The US president, Joe Biden, says Vladimir Putin has “clearly committed war crimes” and that the international criminal court is “justified” in issuing an arrest warrant for the Russian president.
The court called on Friday for Putin’s arrest over allegations of overseeing the abduction of Ukrainian children and unlawful transfer of people from Ukraine to Russia during the war.
Moscow said the arrest warrant was “meaningless” and legally “void” because it did not recognise the court’s jurisdiction.
More on that story soon.
In other developments as it approaches 9am in the Ukrainian capital, Kyiv:
Russia is sustaining up to 1,500 casualties a day in its current offensive, mostly in the eastern city of Bakhmut, according to a senior Nato official. Ukraine was taking “an order of magnitude less” in fighting where “several thousand” shells a day have been fired by both sides, said the official, speaking on condition of anonymity.

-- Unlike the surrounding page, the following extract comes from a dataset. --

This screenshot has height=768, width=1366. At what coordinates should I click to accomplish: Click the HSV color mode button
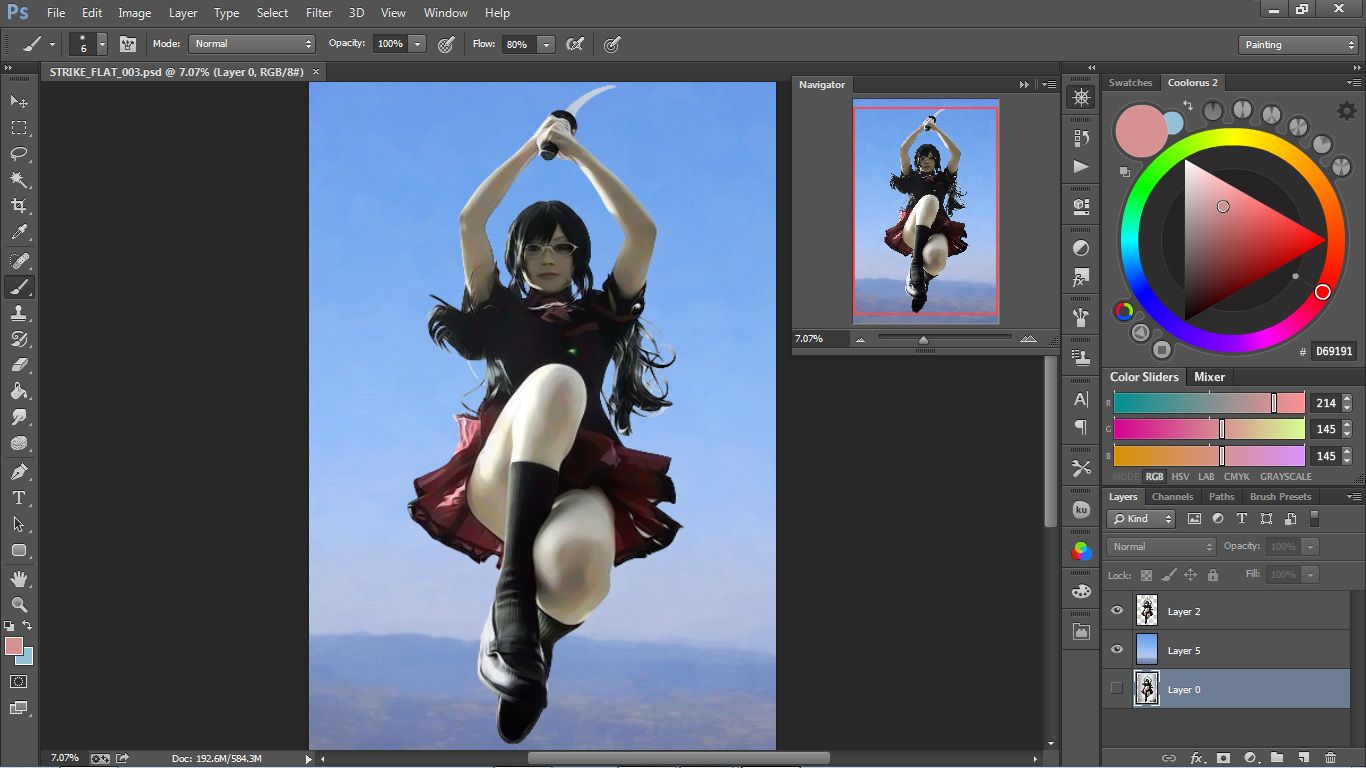pyautogui.click(x=1180, y=477)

China’s President Xi Jinping is to visit Russia next week in an apparent show of support for Vladimir Putin. During the visit, scheduled for 20-22 March, the two leaders would sign “important” bilateral documents and discuss issues of further development of comprehensive partnership and strategic interaction between Moscow and Beijing, the Chinese foreign ministry has said.
The US has deep concerns that China could try to position itself as a peacemaker in the war in Ukraine by promoting a ceasefire, the White House has said. A ceasefire in Ukraine would “in effect recognise Russia’s gains and its attempt to conquer its neighbour’s territory by force, allowing Russian troops to continue to occupy sovereign Ukrainian territory”, said the White House national security spokesperson, John Kirby.
President Recep Tayyip Erdoğan said Turkey would start the process of ratifying Finland’s Nato membership bid in parliament after Helsinki took “authentic and concrete steps” to keep its promises in a trilateral agreement. Erdoğan also said Turkey’s willingness to consider ratifying Sweden’s Nato bid would “depend on the solid steps Sweden will take”.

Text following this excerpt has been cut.